**Task statement**
Please count the lines of the listing below in which "column" occurs, and reply with the number only.

**Records provided**
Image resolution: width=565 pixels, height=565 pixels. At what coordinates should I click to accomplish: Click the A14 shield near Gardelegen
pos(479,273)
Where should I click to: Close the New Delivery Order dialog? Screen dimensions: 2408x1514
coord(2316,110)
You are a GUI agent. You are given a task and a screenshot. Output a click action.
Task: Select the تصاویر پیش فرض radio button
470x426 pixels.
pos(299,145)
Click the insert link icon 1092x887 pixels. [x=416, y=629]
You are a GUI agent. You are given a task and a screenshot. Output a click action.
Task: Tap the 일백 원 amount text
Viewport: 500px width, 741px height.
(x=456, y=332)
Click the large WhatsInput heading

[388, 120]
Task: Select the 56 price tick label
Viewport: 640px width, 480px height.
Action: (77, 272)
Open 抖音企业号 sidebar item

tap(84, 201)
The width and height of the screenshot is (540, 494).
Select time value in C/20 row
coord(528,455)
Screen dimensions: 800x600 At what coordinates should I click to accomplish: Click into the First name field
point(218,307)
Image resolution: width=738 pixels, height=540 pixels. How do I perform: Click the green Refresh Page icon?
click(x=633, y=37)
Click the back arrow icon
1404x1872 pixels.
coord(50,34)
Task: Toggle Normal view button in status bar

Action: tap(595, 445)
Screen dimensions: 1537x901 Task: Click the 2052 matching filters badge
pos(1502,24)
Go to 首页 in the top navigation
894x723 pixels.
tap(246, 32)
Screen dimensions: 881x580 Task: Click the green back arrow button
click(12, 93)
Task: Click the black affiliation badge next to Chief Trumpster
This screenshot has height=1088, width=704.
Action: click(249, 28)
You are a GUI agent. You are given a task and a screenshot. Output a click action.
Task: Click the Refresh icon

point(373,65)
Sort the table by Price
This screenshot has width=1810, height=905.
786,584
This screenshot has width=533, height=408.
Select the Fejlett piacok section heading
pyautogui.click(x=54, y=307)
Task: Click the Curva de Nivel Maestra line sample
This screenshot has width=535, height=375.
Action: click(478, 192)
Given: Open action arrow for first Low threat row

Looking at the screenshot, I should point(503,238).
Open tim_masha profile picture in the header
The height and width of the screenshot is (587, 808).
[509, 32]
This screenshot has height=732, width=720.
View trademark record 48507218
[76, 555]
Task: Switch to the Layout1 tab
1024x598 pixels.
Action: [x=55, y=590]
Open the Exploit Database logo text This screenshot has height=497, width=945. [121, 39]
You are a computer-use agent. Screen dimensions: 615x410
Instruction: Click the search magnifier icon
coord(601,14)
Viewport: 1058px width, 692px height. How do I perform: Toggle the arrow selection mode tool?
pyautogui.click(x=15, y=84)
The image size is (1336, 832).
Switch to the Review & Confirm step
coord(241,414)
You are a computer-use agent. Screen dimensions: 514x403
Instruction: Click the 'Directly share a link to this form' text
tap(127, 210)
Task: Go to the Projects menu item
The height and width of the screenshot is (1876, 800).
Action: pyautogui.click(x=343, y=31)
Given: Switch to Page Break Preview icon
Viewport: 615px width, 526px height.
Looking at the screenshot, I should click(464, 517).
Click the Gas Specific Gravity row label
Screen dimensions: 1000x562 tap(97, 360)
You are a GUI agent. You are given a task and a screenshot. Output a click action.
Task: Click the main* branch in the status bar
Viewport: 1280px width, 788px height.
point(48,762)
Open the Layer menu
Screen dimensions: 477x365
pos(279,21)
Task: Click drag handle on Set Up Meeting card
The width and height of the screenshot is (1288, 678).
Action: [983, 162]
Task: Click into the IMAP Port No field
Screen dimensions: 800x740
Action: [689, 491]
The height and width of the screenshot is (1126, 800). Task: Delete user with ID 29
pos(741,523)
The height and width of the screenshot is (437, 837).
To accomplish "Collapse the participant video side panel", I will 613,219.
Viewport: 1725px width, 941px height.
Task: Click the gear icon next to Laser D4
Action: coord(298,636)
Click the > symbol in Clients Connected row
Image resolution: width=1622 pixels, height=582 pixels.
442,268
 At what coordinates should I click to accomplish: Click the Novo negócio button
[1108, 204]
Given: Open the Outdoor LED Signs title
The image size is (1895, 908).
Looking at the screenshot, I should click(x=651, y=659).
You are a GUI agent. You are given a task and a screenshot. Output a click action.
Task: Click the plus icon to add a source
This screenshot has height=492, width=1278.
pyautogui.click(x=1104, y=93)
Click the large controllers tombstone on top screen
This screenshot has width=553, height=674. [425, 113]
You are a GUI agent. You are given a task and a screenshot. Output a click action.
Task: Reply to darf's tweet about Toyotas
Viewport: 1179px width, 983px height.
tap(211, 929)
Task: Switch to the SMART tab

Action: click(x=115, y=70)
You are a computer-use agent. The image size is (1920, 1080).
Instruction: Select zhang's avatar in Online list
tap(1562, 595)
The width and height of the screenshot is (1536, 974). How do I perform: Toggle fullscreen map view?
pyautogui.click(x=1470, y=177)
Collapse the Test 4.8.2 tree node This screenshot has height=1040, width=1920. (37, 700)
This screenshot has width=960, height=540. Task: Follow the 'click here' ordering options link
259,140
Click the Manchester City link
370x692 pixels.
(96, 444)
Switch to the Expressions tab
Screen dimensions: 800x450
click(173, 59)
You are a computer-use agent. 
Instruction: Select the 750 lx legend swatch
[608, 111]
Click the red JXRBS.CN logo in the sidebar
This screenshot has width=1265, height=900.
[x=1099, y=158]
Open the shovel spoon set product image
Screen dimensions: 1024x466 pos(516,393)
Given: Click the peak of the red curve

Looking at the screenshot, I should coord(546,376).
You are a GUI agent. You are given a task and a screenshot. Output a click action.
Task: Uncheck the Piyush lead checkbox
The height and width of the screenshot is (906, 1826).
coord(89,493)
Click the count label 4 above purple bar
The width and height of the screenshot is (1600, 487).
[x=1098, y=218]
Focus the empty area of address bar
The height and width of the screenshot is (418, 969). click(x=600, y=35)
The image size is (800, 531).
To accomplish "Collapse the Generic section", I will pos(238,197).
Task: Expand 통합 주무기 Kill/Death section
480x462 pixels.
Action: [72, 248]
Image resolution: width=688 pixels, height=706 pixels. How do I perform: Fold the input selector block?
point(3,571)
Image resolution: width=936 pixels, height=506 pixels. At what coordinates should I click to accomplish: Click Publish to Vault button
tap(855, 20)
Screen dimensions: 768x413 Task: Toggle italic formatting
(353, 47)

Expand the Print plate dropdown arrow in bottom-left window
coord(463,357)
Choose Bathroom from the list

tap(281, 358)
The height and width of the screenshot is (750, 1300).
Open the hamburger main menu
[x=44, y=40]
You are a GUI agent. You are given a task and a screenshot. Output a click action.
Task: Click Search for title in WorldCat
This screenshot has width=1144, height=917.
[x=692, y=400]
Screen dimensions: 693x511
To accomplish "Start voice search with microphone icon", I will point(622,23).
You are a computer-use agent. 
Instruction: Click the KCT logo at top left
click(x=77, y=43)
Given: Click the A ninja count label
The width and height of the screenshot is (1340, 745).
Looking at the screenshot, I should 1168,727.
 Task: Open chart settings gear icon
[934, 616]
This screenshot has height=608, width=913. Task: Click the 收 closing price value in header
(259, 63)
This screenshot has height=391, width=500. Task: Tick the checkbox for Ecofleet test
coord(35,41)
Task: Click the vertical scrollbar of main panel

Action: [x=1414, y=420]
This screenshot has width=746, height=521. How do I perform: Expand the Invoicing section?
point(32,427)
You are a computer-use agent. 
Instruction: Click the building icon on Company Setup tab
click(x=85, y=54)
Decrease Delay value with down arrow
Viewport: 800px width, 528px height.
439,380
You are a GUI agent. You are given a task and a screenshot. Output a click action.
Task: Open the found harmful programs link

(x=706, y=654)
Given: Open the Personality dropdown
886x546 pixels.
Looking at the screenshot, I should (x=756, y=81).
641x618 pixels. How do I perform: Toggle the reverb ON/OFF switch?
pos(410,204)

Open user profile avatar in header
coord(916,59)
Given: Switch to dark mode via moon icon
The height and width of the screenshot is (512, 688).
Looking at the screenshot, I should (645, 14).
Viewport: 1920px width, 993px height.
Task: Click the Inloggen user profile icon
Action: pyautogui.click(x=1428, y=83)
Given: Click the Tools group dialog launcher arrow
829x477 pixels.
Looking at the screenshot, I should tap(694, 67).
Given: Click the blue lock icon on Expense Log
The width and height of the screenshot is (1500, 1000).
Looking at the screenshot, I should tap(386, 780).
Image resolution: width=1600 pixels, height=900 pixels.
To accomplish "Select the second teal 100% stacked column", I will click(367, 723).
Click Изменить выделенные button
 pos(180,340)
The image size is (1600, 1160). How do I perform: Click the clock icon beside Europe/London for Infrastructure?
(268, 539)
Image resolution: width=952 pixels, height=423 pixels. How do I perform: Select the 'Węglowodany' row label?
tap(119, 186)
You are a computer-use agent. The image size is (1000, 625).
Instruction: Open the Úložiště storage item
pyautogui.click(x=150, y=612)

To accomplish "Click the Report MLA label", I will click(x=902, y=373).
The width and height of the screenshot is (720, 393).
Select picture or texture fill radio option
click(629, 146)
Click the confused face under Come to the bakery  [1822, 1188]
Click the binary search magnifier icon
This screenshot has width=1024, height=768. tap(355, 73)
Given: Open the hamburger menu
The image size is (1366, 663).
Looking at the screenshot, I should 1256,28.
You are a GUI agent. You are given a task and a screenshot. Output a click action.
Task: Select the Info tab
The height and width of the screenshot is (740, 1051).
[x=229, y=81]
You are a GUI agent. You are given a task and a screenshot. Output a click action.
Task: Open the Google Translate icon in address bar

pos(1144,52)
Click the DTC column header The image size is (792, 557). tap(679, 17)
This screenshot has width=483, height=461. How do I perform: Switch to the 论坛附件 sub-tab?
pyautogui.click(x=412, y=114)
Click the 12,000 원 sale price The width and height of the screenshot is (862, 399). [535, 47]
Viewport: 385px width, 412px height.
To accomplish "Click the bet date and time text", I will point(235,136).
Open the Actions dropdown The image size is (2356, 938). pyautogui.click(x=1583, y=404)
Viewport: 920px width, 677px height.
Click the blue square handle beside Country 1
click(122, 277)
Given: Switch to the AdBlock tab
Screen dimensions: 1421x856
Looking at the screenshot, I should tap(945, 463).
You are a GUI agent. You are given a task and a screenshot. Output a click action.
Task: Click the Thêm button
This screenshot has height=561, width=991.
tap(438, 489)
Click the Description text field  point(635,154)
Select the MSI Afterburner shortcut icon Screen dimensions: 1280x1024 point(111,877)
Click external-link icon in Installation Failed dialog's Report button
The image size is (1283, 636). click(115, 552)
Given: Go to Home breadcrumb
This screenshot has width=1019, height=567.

**Answer box**
2